Reputation: 554
Assuming having the following text,
dogs are very nice <a href="http://dogs.com">read about nice dogs here</a>
I need to change everything that is not in angle brackets, so the text will be
cats are very nice <a href="http://dogs.com">read about nice cats here</a>
I've found that regex \([^)]*\)
can come in handy here, but it looks that it does not working:
s = 'dogs are very nice <a href="http://dogs.com">read about nice dogs here</a>'
s = re.sub(r'\([^)]*\)', 'cats', s)
print(s)
'dogs are very nice <a href="http://dogs.com">read about nice dogs here</a>'
I'm sorry if this question looks lame, but I'm really new to regex. Thanks for your help.
Upvotes: 0
Views: 30
Reputation: 4689
This regex pattern doesn't seem to have anything to do with what you want - there isn't even a mention of "dog" in there, let alone angle brackets.
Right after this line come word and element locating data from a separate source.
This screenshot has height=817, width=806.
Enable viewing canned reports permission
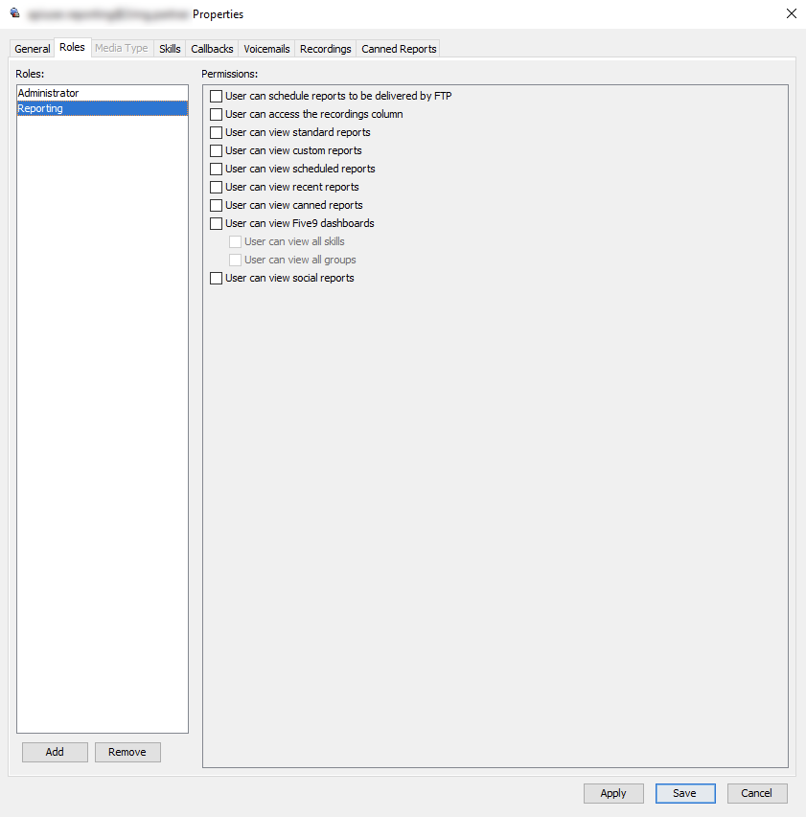click(216, 205)
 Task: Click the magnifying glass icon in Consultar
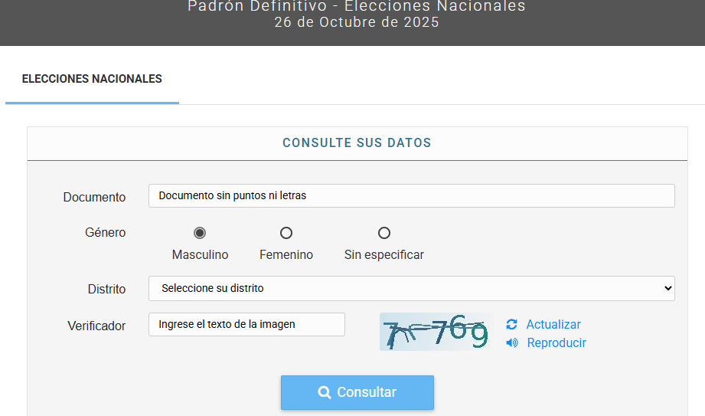[324, 392]
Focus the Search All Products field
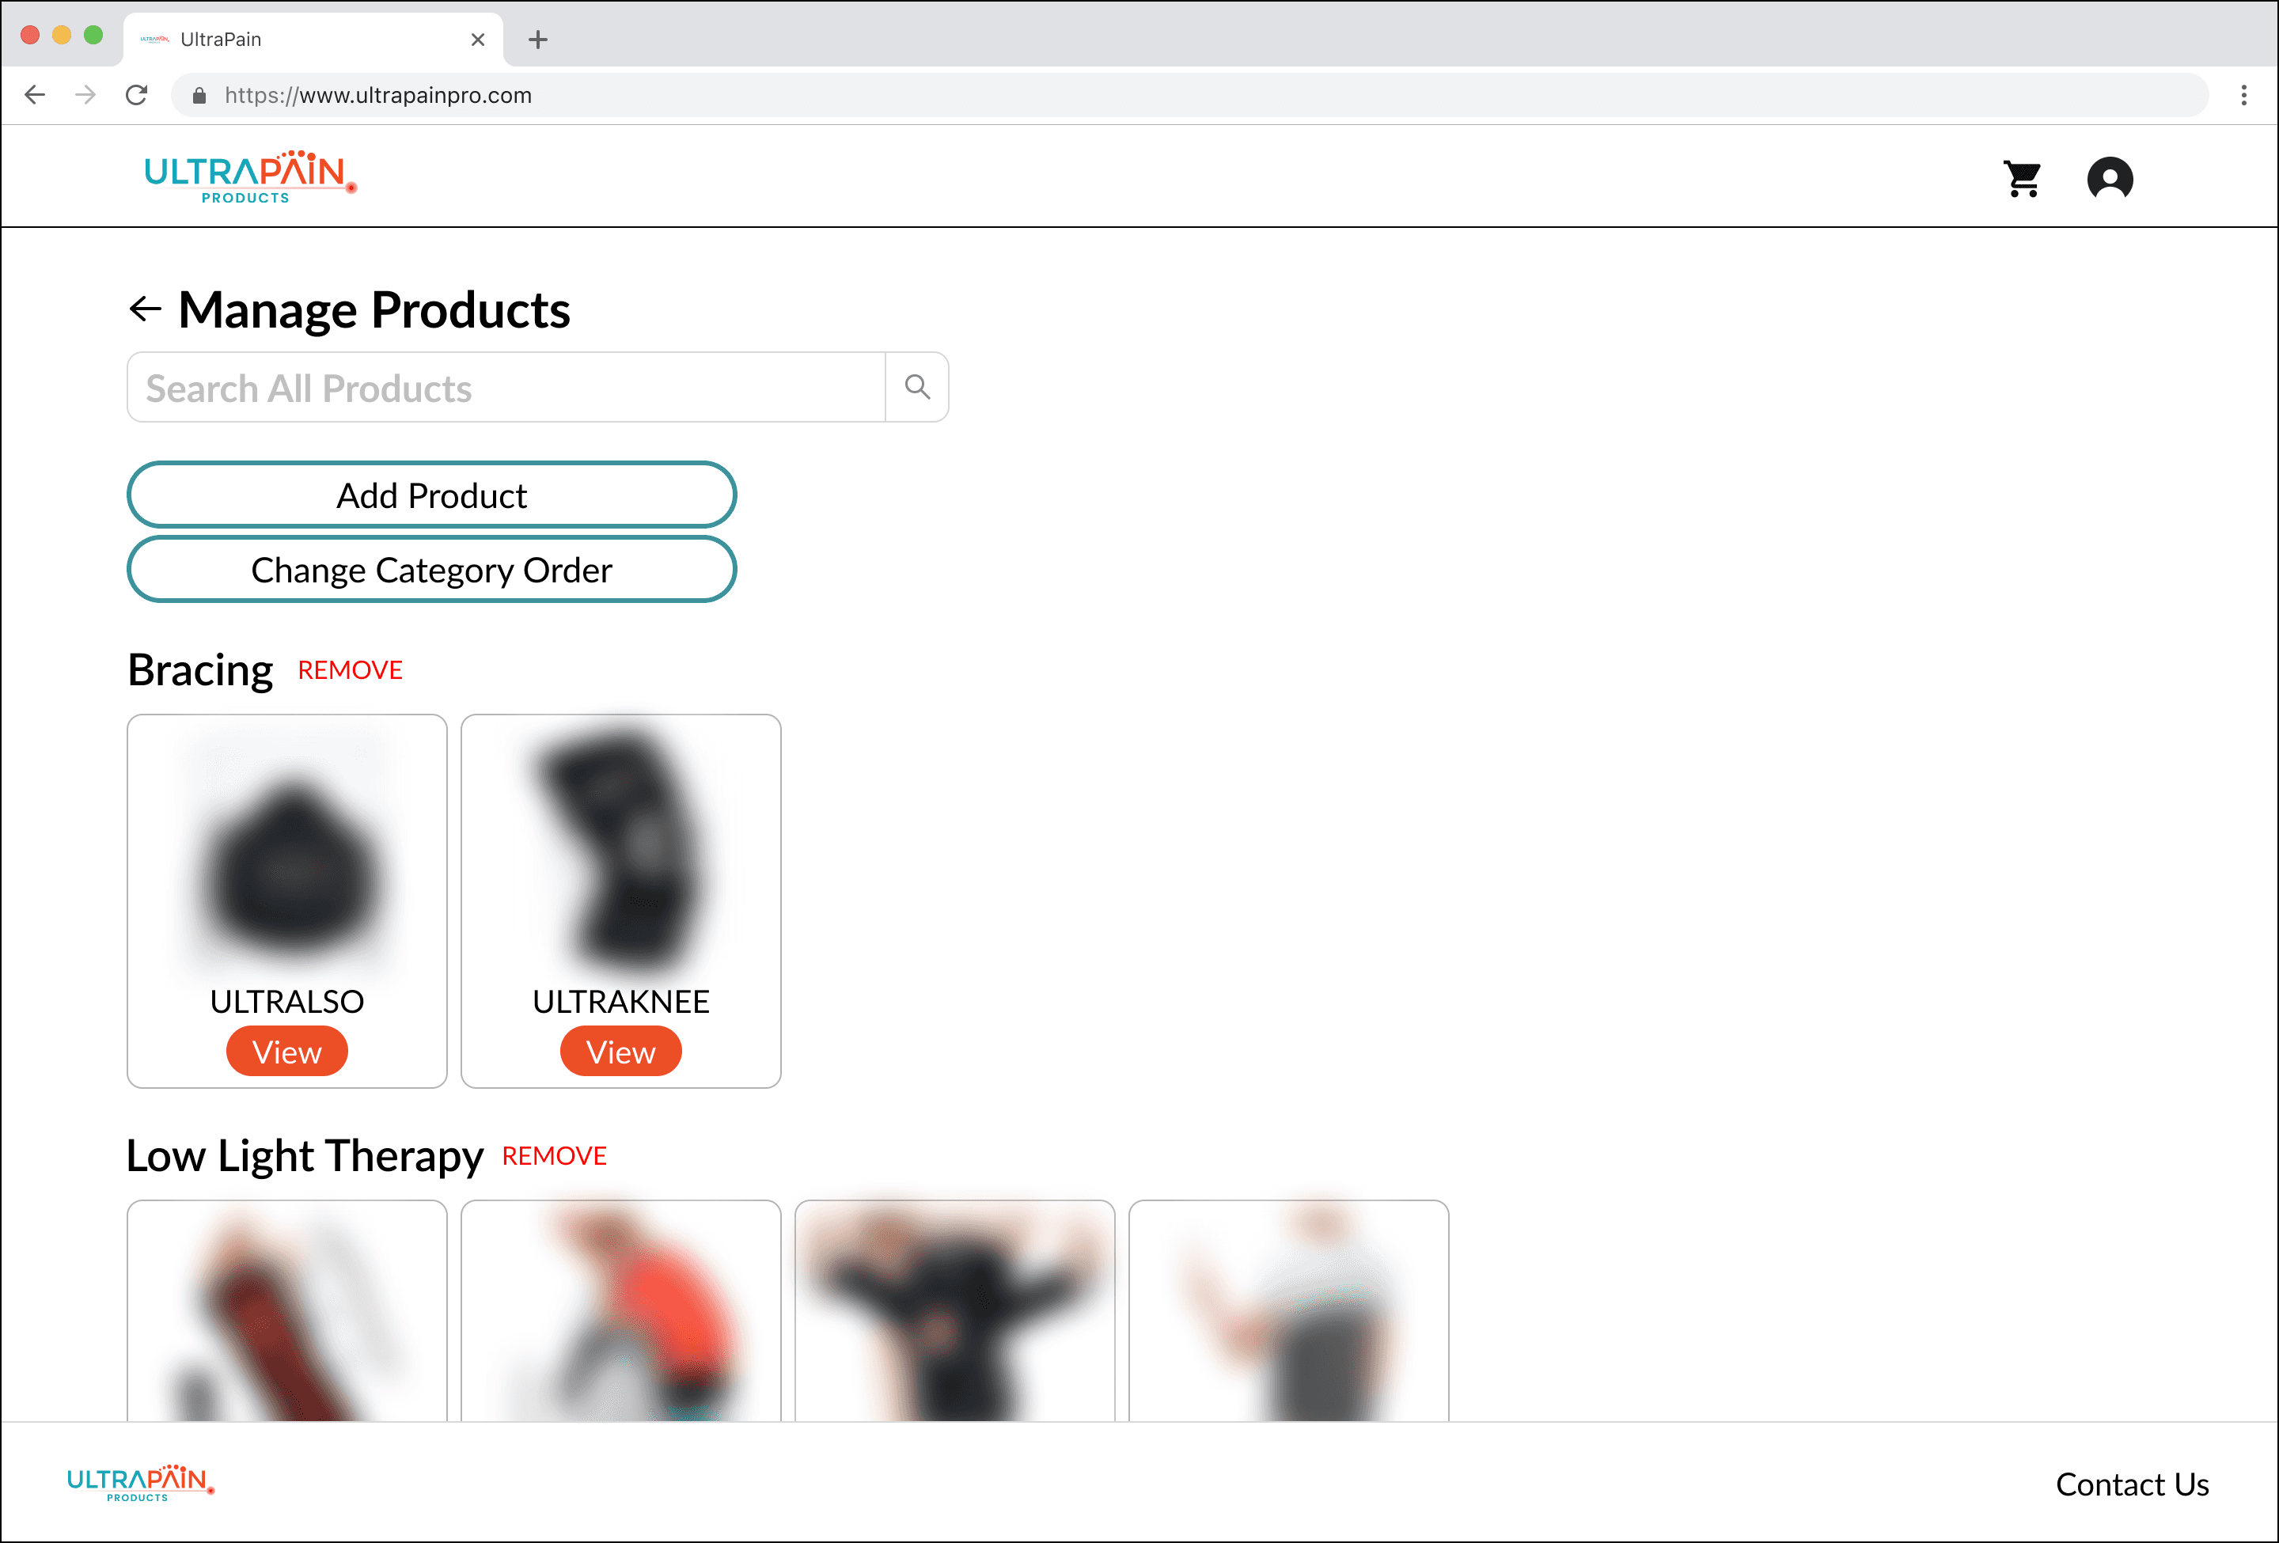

What it does, specifically, is match any text inside round parentheses (eg. (abc)
).
More generally, I don't think you'll be able to use regular expressions here.
If the HTML doesn't contain any other angle brackets (quite an assumption), you might be successful with (<[^<>]*>[^<>]*)*dogs
, which should match "dogs" only if each "<" preceding it is eventually followed by a ">".
But seriously, just install something like Beautiful Soup and parse the HTML; it's easy and a lot more robust.
Upvotes: 1